Not entirely, but it's been substantially restructured. InVision Studio was sunset around late 2022, and the company has shifted focus toward Freehand and enterprise services. The core handoff features (Inspect, Prototype) remain available but receive far less active development than in previous years. Think "stable maintenance mode," not "growing product."
Can Figma fully replace InVision for design handoff?
Yes, for the vast majority of workflows.
How much does Figma actually cost for a 5-person product team?

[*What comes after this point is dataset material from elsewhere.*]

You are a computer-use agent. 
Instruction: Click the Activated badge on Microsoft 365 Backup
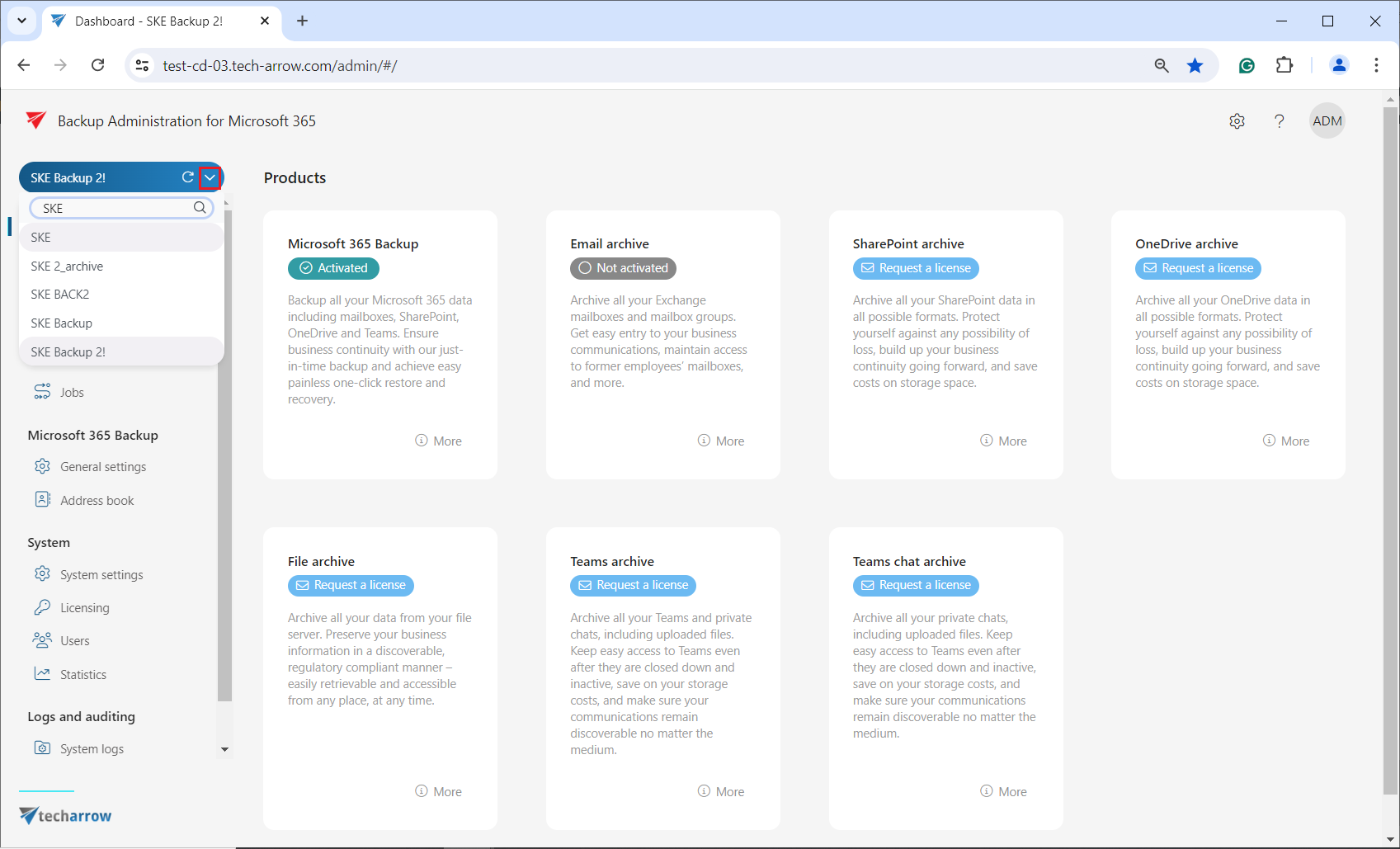tap(333, 268)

For a 5-person team with 3 designers and 2 developers needing read/comment access, expect roughly: 3 × $15 (Professional editor seats) + 2 × $25 (Dev seats) = $95/month, or $1,140/year. Organization tier ($45/editor) adds design system features and may be worth it for larger teams — generally, I'd say teams of 15+ should look at Organization seriously.
Does InVision have anything Figma doesn't?
Freehand has some specific enterprise whiteboarding features that compete favorably with FigJam. InVision's enterprise SLAs and dedicated CSM support remain strong. Beyond those, the feature gap has narrowed dramatically in Figma's favor.
Is Figma's free tier enough for freelancers?
For most solo freelancers, yes — at least to start. Three Figma files and three FigJam files cover small projects. The catch is client collaboration; if you have multiple active clients with separate file needs, you'll hit the limit quickly and want to upgrade to Professional.
What about Adobe XD as an alternative?
Adobe XD has been effectively deprioritized since the failed Figma acquisition in 2023. Not a credible 2026 choice.